[Start]

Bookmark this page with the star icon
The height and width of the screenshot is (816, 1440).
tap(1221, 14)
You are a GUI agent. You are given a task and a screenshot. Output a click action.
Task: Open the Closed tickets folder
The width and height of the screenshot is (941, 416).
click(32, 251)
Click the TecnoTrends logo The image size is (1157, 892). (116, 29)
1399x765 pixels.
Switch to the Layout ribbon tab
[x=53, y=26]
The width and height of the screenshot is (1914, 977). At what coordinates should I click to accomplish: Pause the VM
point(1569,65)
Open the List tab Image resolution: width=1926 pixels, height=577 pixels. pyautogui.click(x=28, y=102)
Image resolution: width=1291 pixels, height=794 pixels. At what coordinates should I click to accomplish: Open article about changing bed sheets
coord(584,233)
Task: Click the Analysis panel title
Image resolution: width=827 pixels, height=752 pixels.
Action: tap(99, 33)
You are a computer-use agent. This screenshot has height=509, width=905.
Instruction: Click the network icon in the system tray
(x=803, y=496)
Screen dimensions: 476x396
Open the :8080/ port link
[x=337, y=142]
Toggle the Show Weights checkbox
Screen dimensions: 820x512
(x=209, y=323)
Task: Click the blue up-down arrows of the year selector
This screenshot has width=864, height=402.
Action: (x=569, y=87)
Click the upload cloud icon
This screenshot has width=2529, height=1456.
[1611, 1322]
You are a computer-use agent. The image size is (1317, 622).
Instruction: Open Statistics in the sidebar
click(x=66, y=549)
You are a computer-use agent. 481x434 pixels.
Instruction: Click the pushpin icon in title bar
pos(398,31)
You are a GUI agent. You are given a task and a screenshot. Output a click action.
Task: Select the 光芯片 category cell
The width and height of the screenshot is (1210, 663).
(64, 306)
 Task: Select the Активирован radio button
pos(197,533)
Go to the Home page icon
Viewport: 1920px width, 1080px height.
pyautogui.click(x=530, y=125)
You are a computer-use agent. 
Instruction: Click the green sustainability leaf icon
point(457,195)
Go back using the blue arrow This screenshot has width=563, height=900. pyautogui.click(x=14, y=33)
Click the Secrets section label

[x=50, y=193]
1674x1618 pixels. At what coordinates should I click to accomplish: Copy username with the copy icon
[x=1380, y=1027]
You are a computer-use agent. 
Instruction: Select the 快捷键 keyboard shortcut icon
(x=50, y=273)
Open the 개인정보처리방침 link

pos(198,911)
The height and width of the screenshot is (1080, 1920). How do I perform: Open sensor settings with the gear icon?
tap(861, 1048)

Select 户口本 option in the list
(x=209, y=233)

[End]

_GIVEN EXERCISE_. Rewrite the records above so that every "computer-use agent" becomes "screen-control agent", with everything else left unchanged.

_WRITTEN ANSWER_.
Bookmark this page with the star icon
The height and width of the screenshot is (816, 1440).
tap(1221, 14)
You are a GUI agent. You are given a task and a screenshot. Output a click action.
Task: Open the Closed tickets folder
The width and height of the screenshot is (941, 416).
click(32, 251)
Click the TecnoTrends logo The image size is (1157, 892). (116, 29)
1399x765 pixels.
Switch to the Layout ribbon tab
[x=53, y=26]
The width and height of the screenshot is (1914, 977). At what coordinates should I click to accomplish: Pause the VM
point(1569,65)
Open the List tab Image resolution: width=1926 pixels, height=577 pixels. pyautogui.click(x=28, y=102)
Image resolution: width=1291 pixels, height=794 pixels. At what coordinates should I click to accomplish: Open article about changing bed sheets
coord(584,233)
Task: Click the Analysis panel title
Image resolution: width=827 pixels, height=752 pixels.
Action: tap(99, 33)
You are a screen-control agent. This screenshot has height=509, width=905.
Instruction: Click the network icon in the system tray
(x=803, y=496)
Screen dimensions: 476x396
Open the :8080/ port link
[x=337, y=142]
Toggle the Show Weights checkbox
Screen dimensions: 820x512
(x=209, y=323)
Task: Click the blue up-down arrows of the year selector
This screenshot has width=864, height=402.
Action: (x=569, y=87)
Click the upload cloud icon
This screenshot has width=2529, height=1456.
[1611, 1322]
You are a screen-control agent. The image size is (1317, 622).
Instruction: Open Statistics in the sidebar
click(x=66, y=549)
You are a screen-control agent. 481x434 pixels.
Instruction: Click the pushpin icon in title bar
pos(398,31)
You are a GUI agent. You are given a task and a screenshot. Output a click action.
Task: Select the 光芯片 category cell
The width and height of the screenshot is (1210, 663).
(64, 306)
 Task: Select the Активирован radio button
pos(197,533)
Go to the Home page icon
Viewport: 1920px width, 1080px height.
pyautogui.click(x=530, y=125)
You are a screen-control agent. 
Instruction: Click the green sustainability leaf icon
point(457,195)
Go back using the blue arrow This screenshot has width=563, height=900. pyautogui.click(x=14, y=33)
Click the Secrets section label

[x=50, y=193]
1674x1618 pixels. At what coordinates should I click to accomplish: Copy username with the copy icon
[x=1380, y=1027]
You are a screen-control agent. 
Instruction: Select the 快捷键 keyboard shortcut icon
(x=50, y=273)
Open the 개인정보처리방침 link

pos(198,911)
The height and width of the screenshot is (1080, 1920). How do I perform: Open sensor settings with the gear icon?
tap(861, 1048)

Select 户口本 option in the list
(x=209, y=233)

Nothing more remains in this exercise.